Ernest Dawkins, Afro Straight

Britt Robson

By Britt Robson

on 11.29.12 in Reviews

Afro Straight demonstrates once more the rousing creativity that can ensue when a supposed “outside” player tears into some standards. Saxophonist Ernest Dawkins is a past president of the AACM and a torch-bearing purveyor of the sort of musical-cultural-political intersections that make Chicago such admirably rugged jazz terrain. Dawkins is already renowned for blending hard bop with more experimental, “avant-garde” jazz concepts, and this is his first disc mostly devoted to standards, with three tunes apiece from John Coltrane and Wayne Shorter along with two older chestnuts and a couple of minor originals filling out the program.

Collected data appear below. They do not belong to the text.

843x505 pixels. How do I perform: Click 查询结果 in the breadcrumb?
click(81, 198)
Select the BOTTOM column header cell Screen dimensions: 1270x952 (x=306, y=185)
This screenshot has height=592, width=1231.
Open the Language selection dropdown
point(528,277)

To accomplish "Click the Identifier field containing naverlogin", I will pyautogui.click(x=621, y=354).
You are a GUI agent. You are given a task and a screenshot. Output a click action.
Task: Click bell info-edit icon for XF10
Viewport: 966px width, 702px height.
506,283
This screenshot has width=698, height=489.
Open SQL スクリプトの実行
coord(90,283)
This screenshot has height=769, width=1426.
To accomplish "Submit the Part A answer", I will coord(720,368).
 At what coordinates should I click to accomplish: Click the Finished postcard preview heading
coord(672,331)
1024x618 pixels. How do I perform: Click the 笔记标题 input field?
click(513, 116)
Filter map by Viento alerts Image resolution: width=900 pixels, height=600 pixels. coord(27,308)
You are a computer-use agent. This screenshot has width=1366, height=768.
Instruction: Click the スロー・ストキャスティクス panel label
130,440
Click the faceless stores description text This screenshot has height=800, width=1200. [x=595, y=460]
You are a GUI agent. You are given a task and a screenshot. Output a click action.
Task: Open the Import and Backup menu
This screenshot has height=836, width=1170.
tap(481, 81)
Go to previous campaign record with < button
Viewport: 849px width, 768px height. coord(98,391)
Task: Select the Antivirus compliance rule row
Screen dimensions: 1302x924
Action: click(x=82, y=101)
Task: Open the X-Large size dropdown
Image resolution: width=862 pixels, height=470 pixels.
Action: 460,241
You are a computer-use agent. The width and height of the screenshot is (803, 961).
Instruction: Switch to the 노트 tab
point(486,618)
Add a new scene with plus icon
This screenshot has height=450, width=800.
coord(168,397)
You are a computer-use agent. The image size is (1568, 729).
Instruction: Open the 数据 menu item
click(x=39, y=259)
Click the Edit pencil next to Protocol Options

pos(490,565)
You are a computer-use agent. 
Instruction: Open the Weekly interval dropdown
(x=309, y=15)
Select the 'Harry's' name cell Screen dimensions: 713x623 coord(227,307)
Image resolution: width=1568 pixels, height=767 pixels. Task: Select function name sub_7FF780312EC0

Hard bop brandished with innovative aggression

It cooks with a ferocity that warms the soul. Dawkins retains the rhythm section from his New Horizons Ensemble and adds pianist Willerm Delisfort and a trio of percussionists for a pervasive Latin flavor. But his masterstroke is recruiting fellow Chicago dynamo Corey Wilkes on trumpet, whose celebratory, clarion strut on “United” (written by Shorter for Blakey’s Jazz Messengers) is reminiscent of vintage-’90s Nicholas Payton. Like Dawkins, Wilkes has an affinity for sonic brambles, and it is a treat to hear them flirt with freedom and dissonance while never really losing fidelity to these classic compositions. The two-horn head arrangement on Dizzy Gillespie’s “Woody n’ You” yields to a succinct and spirited Wilkes solo on mute, soon followed by a rendition of the standard “Softly As In A Morning Sunrise,” that gives us Coltrane’s ominous, piano-laden opening, a little wayward murmuring among the horns and then an inspired workout on the familiar melody.

These are less successful moments. Recruiting a B-3 organist for “God Bless the Child” imprisons it in gospel cliché, and the two Dawkins numbers – a 94-second percussion romp on the title track and a takes-your-time amble entitled “Old Man Blues” – pale beside the thoroughgoing creative standard set by the other material. But if you like your hard bop brandished with innovative aggression, the rest of Afro Straight has your number(s).